• **WHAT YOU HAVE TO DO**
Pick out the lines below with "Brodeuse" and list them.

• **Records drawn from a dataset**
== == ==
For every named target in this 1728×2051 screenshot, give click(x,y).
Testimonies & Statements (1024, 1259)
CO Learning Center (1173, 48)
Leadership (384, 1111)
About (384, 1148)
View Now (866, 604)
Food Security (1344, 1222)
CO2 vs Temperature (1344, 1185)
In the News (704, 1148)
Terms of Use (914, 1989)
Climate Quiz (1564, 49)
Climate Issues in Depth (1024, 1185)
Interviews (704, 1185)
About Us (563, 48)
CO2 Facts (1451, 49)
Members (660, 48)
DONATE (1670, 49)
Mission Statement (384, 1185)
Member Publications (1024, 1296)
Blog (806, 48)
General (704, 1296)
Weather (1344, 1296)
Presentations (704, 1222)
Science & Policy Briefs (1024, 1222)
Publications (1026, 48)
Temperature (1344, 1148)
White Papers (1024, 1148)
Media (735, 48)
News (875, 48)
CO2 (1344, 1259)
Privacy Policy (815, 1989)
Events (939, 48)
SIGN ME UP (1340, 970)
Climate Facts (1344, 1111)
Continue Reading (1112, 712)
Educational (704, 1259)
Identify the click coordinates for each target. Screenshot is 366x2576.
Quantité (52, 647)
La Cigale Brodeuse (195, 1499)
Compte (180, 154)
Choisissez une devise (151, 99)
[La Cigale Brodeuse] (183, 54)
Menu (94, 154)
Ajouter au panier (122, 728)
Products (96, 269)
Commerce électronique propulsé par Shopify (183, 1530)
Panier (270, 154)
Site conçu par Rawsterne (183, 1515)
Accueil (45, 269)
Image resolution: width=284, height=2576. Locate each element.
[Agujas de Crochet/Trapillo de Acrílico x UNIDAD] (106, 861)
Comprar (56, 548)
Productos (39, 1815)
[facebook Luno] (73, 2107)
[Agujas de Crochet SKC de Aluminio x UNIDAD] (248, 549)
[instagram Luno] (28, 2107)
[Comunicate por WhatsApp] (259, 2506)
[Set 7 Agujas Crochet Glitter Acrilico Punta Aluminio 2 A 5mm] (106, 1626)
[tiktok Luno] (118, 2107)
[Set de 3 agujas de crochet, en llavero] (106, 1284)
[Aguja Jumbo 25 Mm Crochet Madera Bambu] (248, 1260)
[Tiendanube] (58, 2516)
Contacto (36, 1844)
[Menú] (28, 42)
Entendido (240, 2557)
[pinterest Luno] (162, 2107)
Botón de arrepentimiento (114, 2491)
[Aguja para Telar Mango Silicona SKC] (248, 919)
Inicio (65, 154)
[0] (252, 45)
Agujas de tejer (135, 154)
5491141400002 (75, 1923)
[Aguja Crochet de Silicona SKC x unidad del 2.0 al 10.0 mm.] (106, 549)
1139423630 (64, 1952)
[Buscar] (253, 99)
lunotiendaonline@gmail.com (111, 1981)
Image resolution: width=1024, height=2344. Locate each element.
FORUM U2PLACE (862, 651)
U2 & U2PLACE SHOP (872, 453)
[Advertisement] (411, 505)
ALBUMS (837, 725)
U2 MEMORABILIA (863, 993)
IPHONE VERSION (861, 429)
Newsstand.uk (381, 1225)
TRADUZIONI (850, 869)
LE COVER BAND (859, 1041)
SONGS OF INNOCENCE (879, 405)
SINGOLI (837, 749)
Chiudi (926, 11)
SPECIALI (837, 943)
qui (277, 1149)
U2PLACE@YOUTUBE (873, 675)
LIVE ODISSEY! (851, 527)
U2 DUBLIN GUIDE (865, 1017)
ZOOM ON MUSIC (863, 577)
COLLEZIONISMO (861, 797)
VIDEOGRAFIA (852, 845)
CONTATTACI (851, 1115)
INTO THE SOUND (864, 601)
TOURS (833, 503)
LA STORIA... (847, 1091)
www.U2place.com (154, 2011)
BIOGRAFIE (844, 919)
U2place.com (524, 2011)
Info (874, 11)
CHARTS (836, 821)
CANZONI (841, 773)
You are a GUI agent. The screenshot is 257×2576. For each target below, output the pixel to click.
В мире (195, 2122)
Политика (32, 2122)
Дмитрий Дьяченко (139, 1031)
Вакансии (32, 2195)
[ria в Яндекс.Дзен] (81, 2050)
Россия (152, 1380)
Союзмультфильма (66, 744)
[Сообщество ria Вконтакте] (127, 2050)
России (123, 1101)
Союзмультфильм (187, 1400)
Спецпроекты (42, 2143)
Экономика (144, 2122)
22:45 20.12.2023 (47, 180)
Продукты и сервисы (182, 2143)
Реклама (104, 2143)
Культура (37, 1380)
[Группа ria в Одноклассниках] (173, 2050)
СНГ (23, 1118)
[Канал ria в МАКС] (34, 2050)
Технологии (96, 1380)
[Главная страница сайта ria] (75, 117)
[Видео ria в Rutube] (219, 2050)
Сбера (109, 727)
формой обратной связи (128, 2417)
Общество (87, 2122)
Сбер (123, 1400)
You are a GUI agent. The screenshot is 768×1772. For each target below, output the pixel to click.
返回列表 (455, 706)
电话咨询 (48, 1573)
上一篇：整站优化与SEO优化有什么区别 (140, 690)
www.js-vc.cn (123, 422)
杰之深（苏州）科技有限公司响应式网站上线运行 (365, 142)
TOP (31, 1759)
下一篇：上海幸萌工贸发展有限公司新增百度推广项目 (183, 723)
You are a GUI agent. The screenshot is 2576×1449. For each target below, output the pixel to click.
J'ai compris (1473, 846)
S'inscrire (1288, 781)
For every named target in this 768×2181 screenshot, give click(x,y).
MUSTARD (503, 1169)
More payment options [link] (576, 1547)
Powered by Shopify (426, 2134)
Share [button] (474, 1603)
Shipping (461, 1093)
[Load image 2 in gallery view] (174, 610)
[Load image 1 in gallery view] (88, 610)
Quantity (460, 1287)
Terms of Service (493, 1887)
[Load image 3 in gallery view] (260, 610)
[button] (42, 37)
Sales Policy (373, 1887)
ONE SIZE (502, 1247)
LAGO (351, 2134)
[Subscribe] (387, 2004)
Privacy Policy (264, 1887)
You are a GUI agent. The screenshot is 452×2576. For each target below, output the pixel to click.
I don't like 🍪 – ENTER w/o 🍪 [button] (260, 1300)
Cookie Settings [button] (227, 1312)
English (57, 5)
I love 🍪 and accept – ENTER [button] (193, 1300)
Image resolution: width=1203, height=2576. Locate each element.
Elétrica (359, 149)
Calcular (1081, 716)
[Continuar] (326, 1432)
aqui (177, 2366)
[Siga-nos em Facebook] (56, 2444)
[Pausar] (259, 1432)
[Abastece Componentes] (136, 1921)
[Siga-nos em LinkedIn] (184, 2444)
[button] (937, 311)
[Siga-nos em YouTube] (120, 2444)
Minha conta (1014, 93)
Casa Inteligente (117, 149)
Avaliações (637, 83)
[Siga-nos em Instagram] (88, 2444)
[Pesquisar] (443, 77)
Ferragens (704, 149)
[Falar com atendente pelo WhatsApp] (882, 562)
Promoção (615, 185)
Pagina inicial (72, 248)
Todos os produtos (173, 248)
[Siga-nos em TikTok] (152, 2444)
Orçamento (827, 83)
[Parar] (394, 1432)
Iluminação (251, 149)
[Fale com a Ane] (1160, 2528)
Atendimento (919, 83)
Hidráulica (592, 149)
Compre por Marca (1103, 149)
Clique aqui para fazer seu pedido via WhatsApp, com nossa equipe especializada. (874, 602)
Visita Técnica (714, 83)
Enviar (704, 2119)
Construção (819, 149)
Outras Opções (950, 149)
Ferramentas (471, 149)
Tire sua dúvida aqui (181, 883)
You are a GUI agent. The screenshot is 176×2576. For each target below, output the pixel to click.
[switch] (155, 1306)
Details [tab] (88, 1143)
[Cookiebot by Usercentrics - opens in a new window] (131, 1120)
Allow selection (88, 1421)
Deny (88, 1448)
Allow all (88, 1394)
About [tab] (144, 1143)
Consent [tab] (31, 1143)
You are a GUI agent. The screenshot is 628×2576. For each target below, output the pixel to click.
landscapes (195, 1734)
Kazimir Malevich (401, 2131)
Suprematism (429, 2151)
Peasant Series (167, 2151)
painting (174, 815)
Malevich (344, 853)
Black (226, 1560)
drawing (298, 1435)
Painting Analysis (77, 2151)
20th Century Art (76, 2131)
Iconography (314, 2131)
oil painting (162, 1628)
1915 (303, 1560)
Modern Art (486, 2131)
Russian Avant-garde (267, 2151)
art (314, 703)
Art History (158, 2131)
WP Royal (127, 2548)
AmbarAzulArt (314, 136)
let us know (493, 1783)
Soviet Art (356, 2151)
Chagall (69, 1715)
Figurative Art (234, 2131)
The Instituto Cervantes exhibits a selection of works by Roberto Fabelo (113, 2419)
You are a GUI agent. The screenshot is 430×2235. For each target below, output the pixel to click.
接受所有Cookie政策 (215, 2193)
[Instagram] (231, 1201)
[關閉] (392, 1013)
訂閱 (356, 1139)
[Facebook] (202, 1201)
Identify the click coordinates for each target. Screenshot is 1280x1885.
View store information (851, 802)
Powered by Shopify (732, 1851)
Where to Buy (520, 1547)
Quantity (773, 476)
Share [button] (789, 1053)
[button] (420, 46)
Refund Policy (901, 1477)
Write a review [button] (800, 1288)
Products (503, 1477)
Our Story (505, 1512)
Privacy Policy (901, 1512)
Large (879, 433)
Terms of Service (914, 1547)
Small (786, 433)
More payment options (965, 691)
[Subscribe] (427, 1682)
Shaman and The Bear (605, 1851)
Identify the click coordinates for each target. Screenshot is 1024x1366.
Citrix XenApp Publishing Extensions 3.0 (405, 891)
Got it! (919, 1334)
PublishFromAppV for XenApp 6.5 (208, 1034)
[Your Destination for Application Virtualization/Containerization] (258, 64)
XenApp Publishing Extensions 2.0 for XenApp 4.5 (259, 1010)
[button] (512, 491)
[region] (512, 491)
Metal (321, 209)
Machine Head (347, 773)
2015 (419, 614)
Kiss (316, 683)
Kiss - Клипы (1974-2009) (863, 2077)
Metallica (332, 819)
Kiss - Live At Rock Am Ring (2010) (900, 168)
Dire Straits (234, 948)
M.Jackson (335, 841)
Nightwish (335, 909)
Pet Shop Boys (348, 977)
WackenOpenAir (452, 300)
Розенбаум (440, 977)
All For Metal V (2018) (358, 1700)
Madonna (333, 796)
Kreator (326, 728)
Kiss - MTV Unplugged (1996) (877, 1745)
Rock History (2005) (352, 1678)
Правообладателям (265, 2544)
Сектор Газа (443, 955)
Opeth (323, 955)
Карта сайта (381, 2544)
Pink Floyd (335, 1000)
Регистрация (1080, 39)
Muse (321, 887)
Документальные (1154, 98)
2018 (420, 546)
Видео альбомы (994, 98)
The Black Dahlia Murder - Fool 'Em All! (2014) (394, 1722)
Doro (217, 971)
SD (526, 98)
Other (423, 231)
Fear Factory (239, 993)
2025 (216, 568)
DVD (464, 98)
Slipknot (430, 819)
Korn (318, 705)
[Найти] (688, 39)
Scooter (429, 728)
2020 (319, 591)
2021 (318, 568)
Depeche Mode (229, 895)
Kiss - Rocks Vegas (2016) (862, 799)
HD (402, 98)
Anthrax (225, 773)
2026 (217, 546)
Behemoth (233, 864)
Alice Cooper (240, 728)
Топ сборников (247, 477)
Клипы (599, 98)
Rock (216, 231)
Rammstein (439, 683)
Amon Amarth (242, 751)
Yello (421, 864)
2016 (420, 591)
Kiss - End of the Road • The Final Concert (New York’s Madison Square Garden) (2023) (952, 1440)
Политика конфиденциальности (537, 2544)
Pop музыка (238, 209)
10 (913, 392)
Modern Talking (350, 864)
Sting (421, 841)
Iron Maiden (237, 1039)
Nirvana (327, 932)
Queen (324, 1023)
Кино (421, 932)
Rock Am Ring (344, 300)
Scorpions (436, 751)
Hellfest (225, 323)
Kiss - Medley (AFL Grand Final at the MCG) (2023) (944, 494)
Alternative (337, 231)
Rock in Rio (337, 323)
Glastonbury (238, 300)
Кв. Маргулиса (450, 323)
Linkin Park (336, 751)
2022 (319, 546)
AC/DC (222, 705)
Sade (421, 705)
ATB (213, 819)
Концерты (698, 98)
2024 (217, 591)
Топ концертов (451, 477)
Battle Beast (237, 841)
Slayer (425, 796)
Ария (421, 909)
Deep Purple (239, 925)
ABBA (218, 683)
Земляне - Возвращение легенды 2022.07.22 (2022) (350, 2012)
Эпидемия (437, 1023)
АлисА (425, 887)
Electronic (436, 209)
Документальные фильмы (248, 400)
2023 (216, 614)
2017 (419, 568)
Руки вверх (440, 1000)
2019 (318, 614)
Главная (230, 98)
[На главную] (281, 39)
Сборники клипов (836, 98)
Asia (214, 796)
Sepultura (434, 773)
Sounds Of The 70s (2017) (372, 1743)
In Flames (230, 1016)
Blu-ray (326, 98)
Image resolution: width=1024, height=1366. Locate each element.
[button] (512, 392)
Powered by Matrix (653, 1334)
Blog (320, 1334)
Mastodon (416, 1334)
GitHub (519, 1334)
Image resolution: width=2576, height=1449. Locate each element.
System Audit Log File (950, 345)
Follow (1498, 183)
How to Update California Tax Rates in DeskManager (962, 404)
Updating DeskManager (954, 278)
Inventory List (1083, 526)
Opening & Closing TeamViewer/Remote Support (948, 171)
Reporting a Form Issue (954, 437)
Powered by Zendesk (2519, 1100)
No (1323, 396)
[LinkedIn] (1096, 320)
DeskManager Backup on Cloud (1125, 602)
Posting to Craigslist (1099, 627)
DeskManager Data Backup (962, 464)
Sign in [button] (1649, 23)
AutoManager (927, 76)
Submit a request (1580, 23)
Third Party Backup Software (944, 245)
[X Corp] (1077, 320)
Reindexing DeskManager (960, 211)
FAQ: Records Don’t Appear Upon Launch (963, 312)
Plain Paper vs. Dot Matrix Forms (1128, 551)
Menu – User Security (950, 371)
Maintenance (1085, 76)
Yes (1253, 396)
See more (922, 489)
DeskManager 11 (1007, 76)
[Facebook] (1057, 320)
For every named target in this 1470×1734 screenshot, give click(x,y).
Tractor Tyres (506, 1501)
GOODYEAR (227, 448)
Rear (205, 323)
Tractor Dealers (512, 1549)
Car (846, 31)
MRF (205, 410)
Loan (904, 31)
== == ==
• **PROBLEM SOLUTION**
La Cigale Brodeuse (195, 1499)
[La Cigale Brodeuse] (183, 54)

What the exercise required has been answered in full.